## What you should do
Return the following passage on the Charite artificial spinal disc word for word, in full.
═══ Excerpt provided ═══
Once implanted, the artificial discs are expected to last a life-time but experts say an analysis of several discs that were removed from patients showed wear similar to that found in artificial hips and knees that typically last up to 10 years. While this might be acceptable in older patients, they say, it is not acceptable for younger patients who would have to undergo life-threatening surgery to remove the disc once it wears out.
Since the Charite was approved for use in the US, more than 5,000 patients have received the implant, according to DePuy Spine's vice president, Bill Christianson, in USA Today on July 25, 2006.
However, as of the same month, July 2006, the FDA had received more than 130 reports of serious adverse events associated with the Chirate.
In addition, the Houston law firm of Pulaski and Middleman, leads a group of firms that represent over 350 patients who have been injured by the Charite. And according the Street.com on June 5, 2006, a Chicago law firm has more than 200 clients who have suffered complications from the disc and are seeking reparations.
Some experts are predicting that in the not too distant future the situation will get much worse and there will be a surge of patients who will experience complications which will be extremely problematic because the disc removal surgery can be more dangerous than the original implant procedure.
According to the Texas Back Institute’s Center for Spine Arthroplasty, in the standard artificial disc implantation procedure, two surgeons work together:
"A general surgeon approaches the spine through an incision in the abdomen and carefully moves blood vessels and internal organs out of the way to provide access to the spine. A spine surgeon then removes the damaged disc to create a space between two vertebrae for the implantation of the artificial disc, which is done using fluoroscopic guidance. Generally, the procedure takes about 60 to 90 minutes for a single level."
═══ Entries supplied ═══
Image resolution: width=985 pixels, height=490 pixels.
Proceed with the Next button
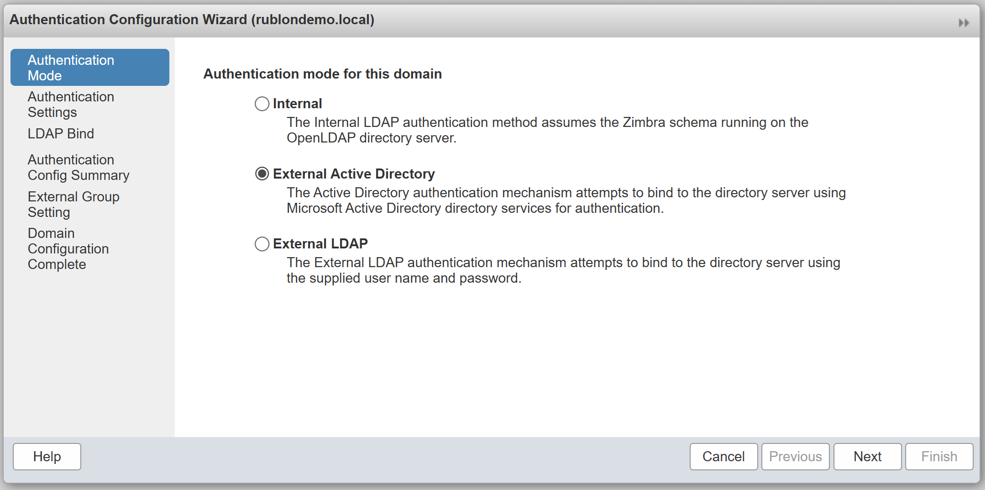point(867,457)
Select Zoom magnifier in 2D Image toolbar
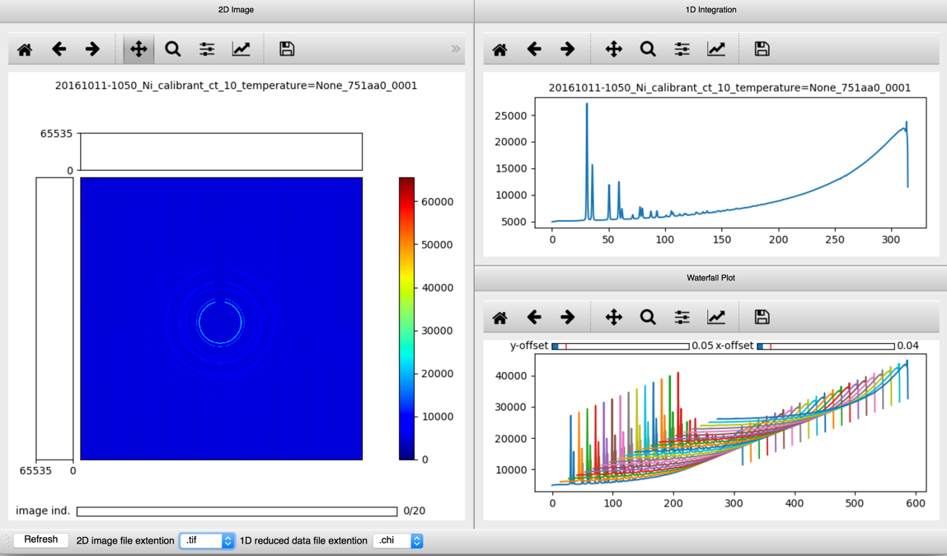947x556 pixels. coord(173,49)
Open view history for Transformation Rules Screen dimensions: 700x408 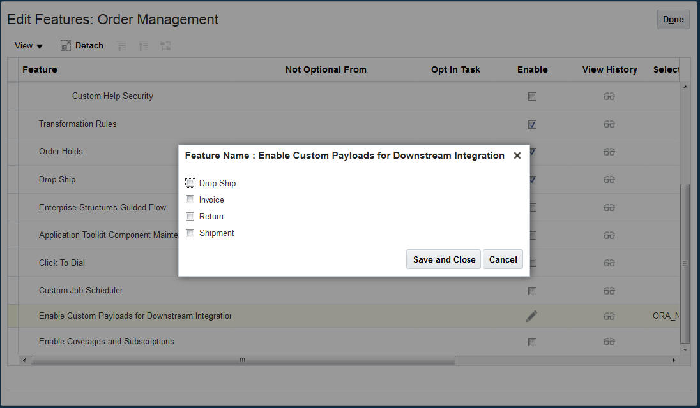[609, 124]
═══
═══ Entries supplied ═══
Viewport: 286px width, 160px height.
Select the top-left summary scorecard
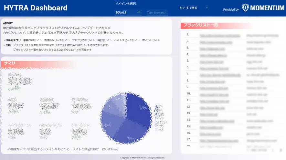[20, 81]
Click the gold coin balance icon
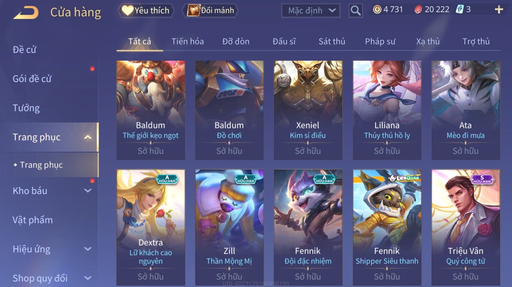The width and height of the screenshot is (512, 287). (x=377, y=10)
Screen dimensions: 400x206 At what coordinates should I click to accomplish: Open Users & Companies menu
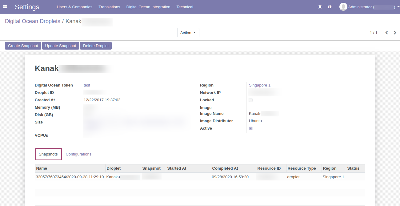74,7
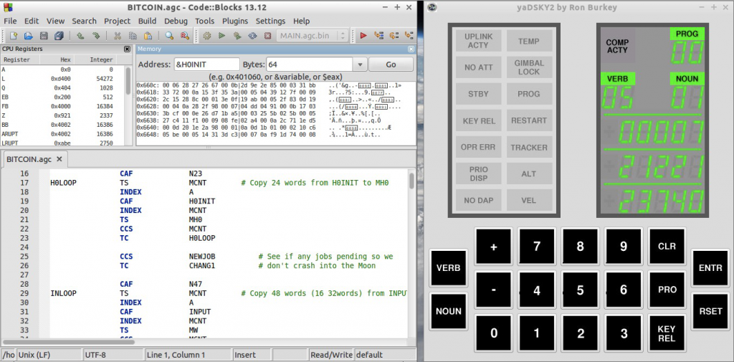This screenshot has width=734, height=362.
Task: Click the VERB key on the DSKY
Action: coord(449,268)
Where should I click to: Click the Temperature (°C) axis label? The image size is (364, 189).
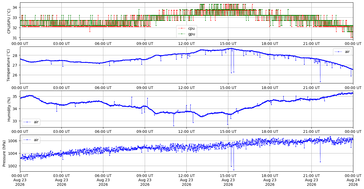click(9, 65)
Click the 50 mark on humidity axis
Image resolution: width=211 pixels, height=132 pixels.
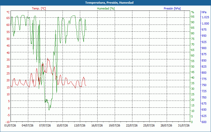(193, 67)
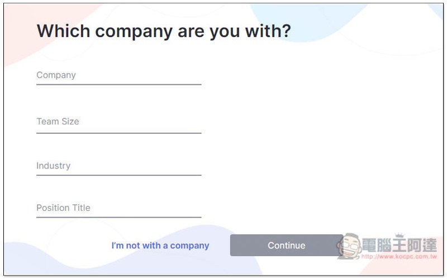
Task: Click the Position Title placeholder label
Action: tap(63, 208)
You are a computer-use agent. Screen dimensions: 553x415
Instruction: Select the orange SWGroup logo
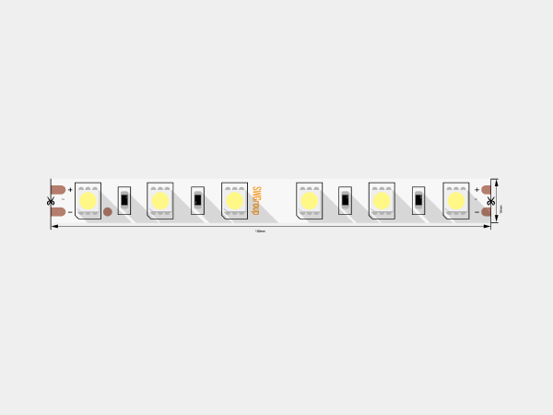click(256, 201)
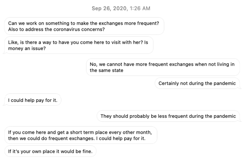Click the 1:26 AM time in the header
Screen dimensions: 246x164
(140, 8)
═══
═══ Entries supplied ═══
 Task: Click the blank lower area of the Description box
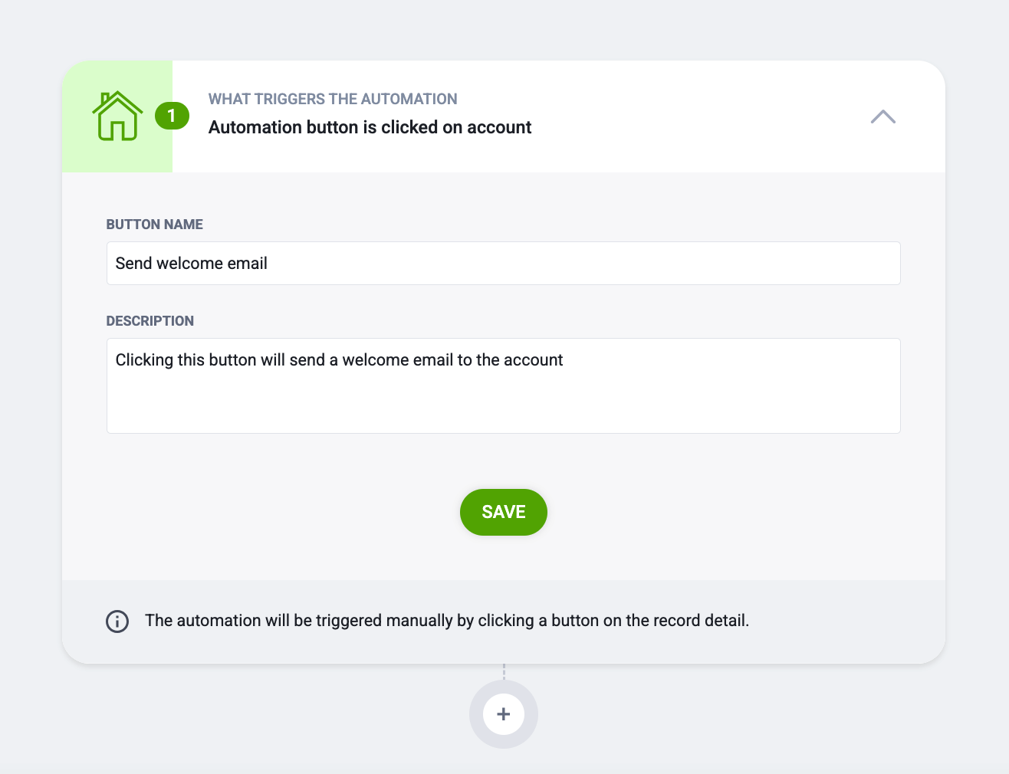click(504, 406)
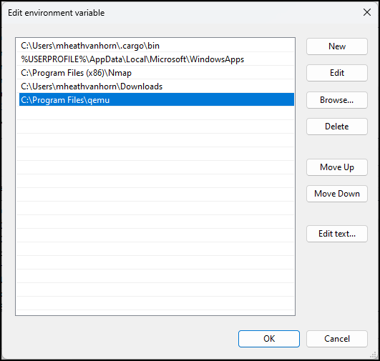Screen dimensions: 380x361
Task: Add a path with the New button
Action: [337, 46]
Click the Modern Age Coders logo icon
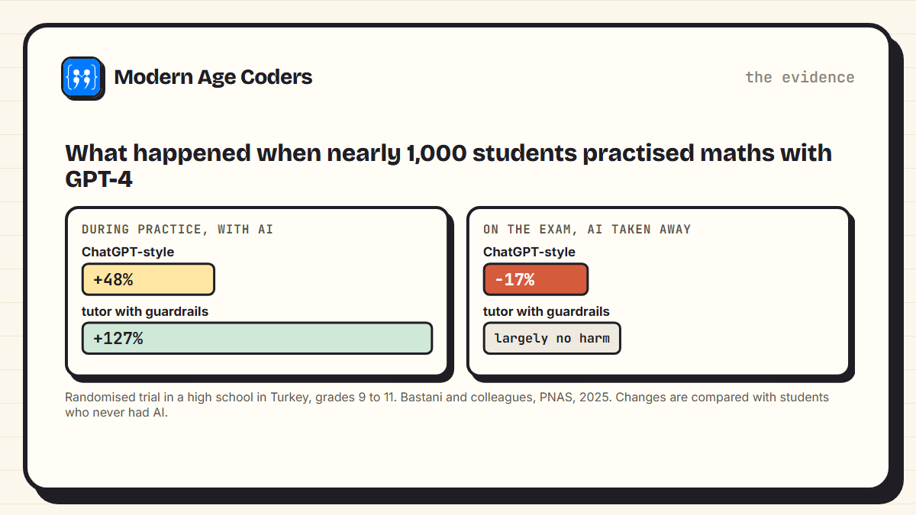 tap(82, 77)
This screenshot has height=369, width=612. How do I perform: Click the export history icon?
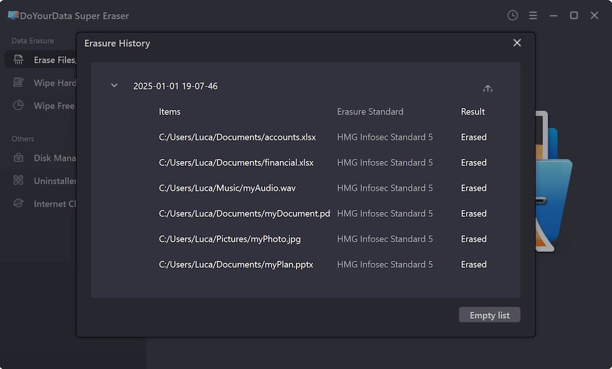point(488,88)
═══
## Response
Once implanted, the artificial discs are expected to last a life-time but experts say an analysis of several discs that were removed from patients showed wear similar to that found in artificial hips and knees that typically last up to 10 years. While this might be acceptable in older patients, they say, it is not acceptable for younger patients who would have to undergo life-threatening surgery to remove the disc once it wears out.
Since the Charite was approved for use in the US, more than 5,000 patients have received the implant, according to DePuy Spine's vice president, Bill Christianson, in USA Today on July 25, 2006.
However, as of the same month, July 2006, the FDA had received more than 130 reports of serious adverse events associated with the Chirate.
In addition, the Houston law firm of Pulaski and Middleman, leads a group of firms that represent over 350 patients who have been injured by the Charite. And according the Street.com on June 5, 2006, a Chicago law firm has more than 200 clients who have suffered complications from the disc and are seeking reparations.
Some experts are predicting that in the not too distant future the situation will get much worse and there will be a surge of patients who will experience complications which will be extremely problematic because the disc removal surgery can be more dangerous than the original implant procedure.
According to the Texas Back Institute’s Center for Spine Arthroplasty, in the standard artificial disc implantation procedure, two surgeons work together:
"A general surgeon approaches the spine through an incision in the abdomen and carefully moves blood vessels and internal organs out of the way to provide access to the spine. A spine surgeon then removes the damaged disc to create a space between two vertebrae for the implantation of the artificial disc, which is done using fluoroscopic guidance. Generally, the procedure takes about 60 to 90 minutes for a single level."